This project implements a simple lane detection system using Canny edge detect and Hough transform algorithms.
Implemented using OpenCV Python API
- Edge detection
- Line detection
- Detecting boundaries
- First, the image feed is resized to a standard resolution, here, it is 1200 by 700.
- Image is converted to grayscale since the edge detection algorithm works in grayscale.
- Gaussian blur filter is applied to remove noise
- The canny edge detect algorithm is applied
- A mask is applied so that only relevant area is analysed
- Lines are deteted using Hough transform
- Lines are filtered, and grouped into left and right boundary, and boundary lines are detected
- 'Canny' algorithm is used to detect edges. It is an improvement on the sobel filter edge detection algorithm.
- The sobel filter convolves a kernel that looks like the one below, over the image
- The first kernel selects vertical edges, because it is symmetrical about horizontal axis.
- Similarly, the second kernel selects horizontal edges
- Sobel filter otputs is not sharp and has a LOT of noise! This is solved by the canny algorithm
- Canny algorithm output is really sharp! This is achieved by a technique called non-max suppression.
- It also has very low noise.
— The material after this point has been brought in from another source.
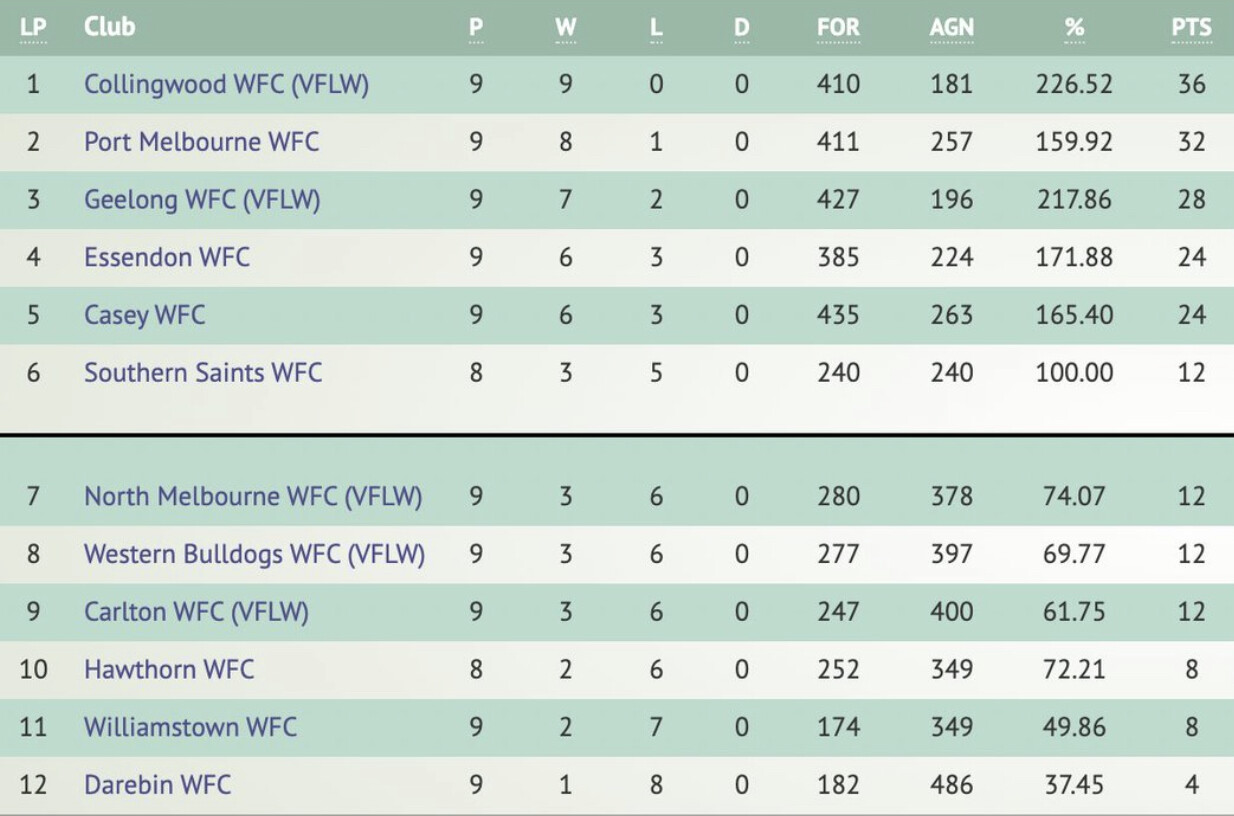The image size is (1234, 816).
Task: Click the AGN column header
Action: point(951,28)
This is done by a clever type of thresholding.
- For understanding this in detail, theres a lot of great material! Check out computerphile!
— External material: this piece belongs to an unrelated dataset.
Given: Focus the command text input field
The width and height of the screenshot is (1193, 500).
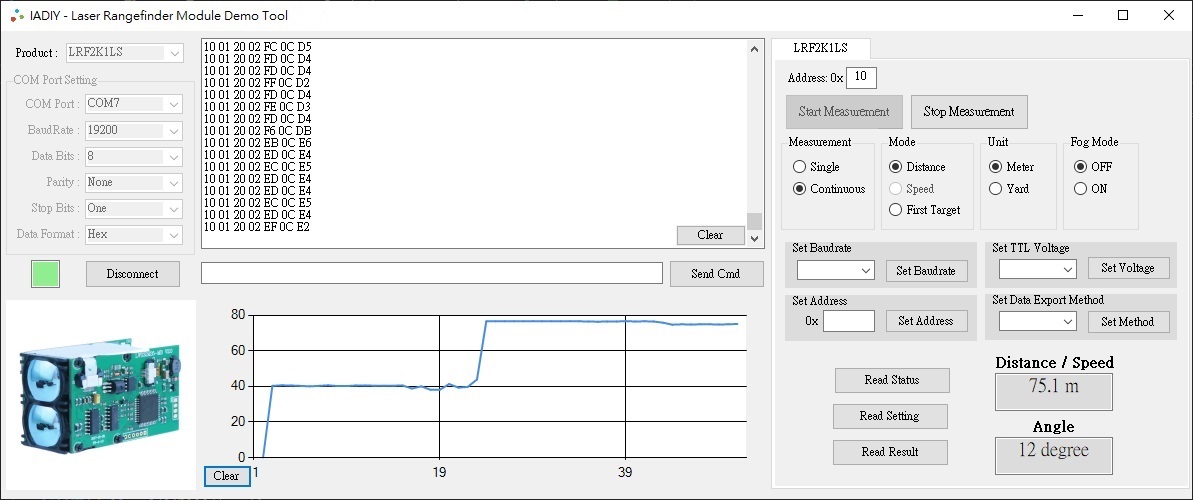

- Line detection uses an algorithm called Hough transform
- For each point in an image, there are a lot of lines that can pass thorough that point. If we represent all these lines using some parameters, say slope and y-intercept, then the parameters of all lines that could pass through a point will form a line in the "Hough space".
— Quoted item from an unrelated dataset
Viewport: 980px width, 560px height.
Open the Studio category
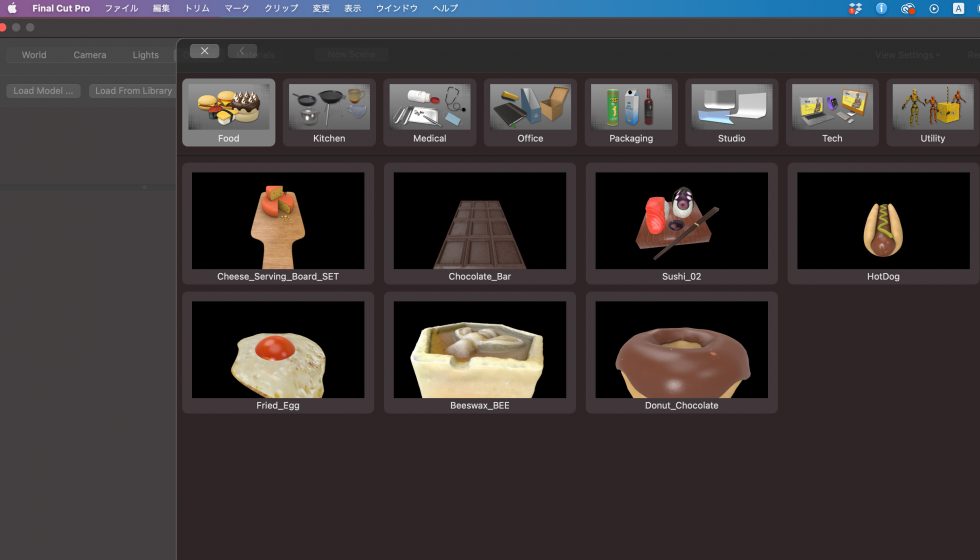[731, 112]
- When the parmaters for possible lines for 2 points intersect at some point in the space of line parameters, Those line parameters will form the line that passes through the 2 points.
- For imperfect lines, those parameters will not intersect for all points, but at some location, they will all pass close. This will be detected as a line.
- I know its hard to understand this completely from such shallow an explanation, please check out some videos, they will make it easier to understand!
- Now that we have our detected lines with us, we need to figure out the lane boundaries from them. First, lines that are too steep or too flat are removed.
- Then, lines with a positive slope are categorized as part of the right boundary and those with negative slope as that of left boundary
- Remeber that in images, the top-left corner is (0,0) and increases down and towards the right. This could be awkward, especially when talking about slope, for those of us used to normal cartesian space coordinates
- Now, the average of slope and intercept for these lines that we categorized before are computed, and these are taken as boundary ofthe lane!
Now, just take all that and do some math and overlay that on top of the original image! Thats it!
- To make the line detections more smooth, a technique called exponnectial moving average is used.
- A value called the moving sum is what represents the final lines. It is obtained by adding previous moving average to the current line detection.
- The result is that sudden changes in the lane detections do not affect the result tooo much. As a side-effect, there is a slight delay when the lane detections move during turning and such.
- The coefficients while adding previous sum and current detection need to be tweaked to get a balance between fast response and good stabilisation.